Wat is de grotere trochanter?
De grotere trochanter is een onregelmatig gevormd benige kenmerk aan de top van het dijbeen in de dij. Gelegen net onder en aan de buitenkant van het heupgewricht op het buitenste aspect van het dijbeen, is het een ruw en convex gedeelte van het bot dat naast de nek van het dijbeen wordt gevonden. De functie van de grotere trochanter is om te fungeren als een plaats van invoeging voor verschillende spieren van de achterste heup en een plaats van herkomst voor een spier van de voorste dij, de Vastus lateralis.

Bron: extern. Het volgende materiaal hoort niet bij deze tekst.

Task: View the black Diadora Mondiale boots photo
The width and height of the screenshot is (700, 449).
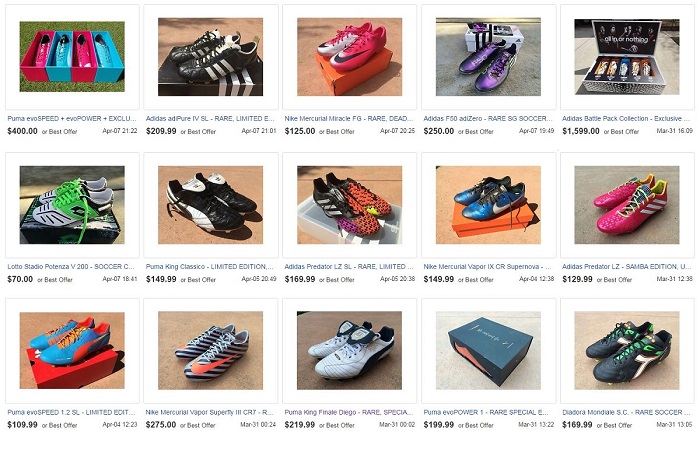Action: pos(627,350)
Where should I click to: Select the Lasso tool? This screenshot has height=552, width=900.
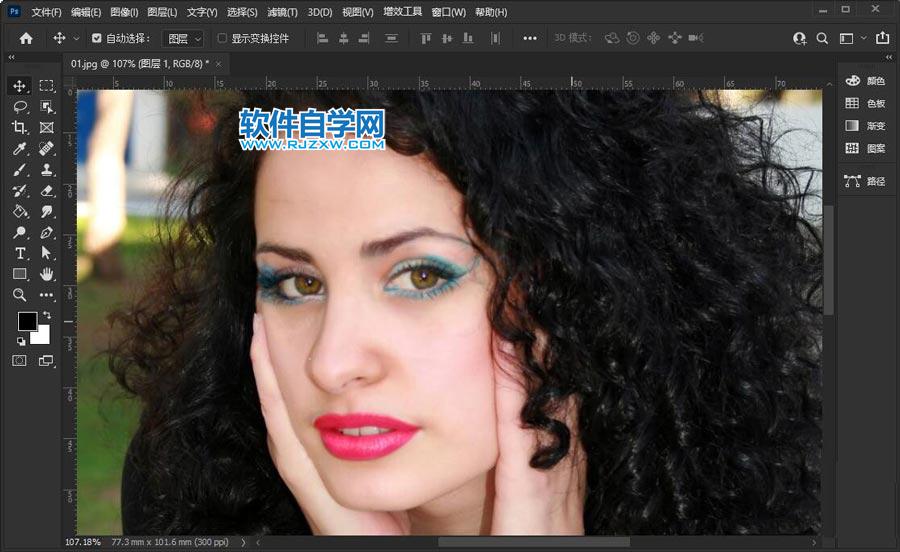click(x=19, y=107)
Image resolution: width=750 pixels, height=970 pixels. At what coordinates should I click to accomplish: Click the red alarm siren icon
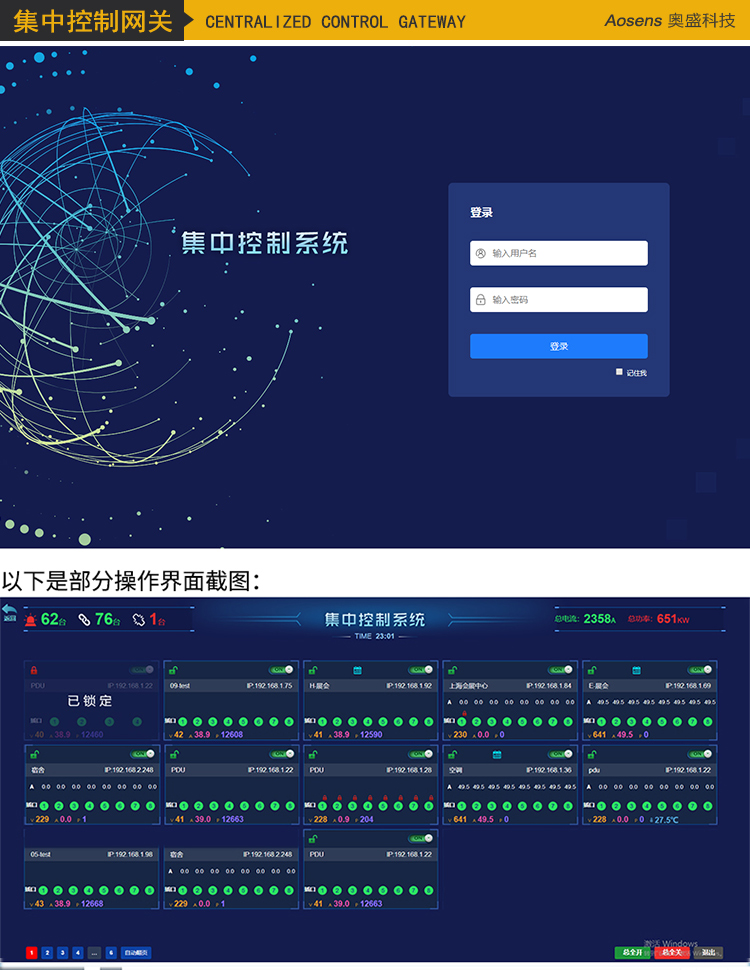tap(31, 619)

aan de bovenkant van het dijbeen, het grote, de grote, hoede, het grote, de grote, het grote, het grote, de grote, het grote, de grote, het grote, het grote, de grote, de grote, het grote, de schuine, de hippe socket, een botten van de dijbeen, die een insert in het insert in het insert in het insert in het insert in het insert in het heup. Acetabulofemoraal gewricht. Outward en naar beneden projecteren van het hoofd van het dijbeen is de nek, die vervolgens naar beneden en enigszins naar binnen buigt om het lichaam van het dijbeen te vormen. De grotere trochanter wordt net naast de nek van het dijbeen gevonden naar het laterale en achterste aspect van het bot, net verder dan waar het dijbeen het heupgewricht verlaat.Het kan worden gezien als verhoogd, ruw, diagonaal oppervlak dat zich omhoog en naar buiten uitstrekt en een top vormt, net lateraal naar en iets onder het hoofd van het dijbeen.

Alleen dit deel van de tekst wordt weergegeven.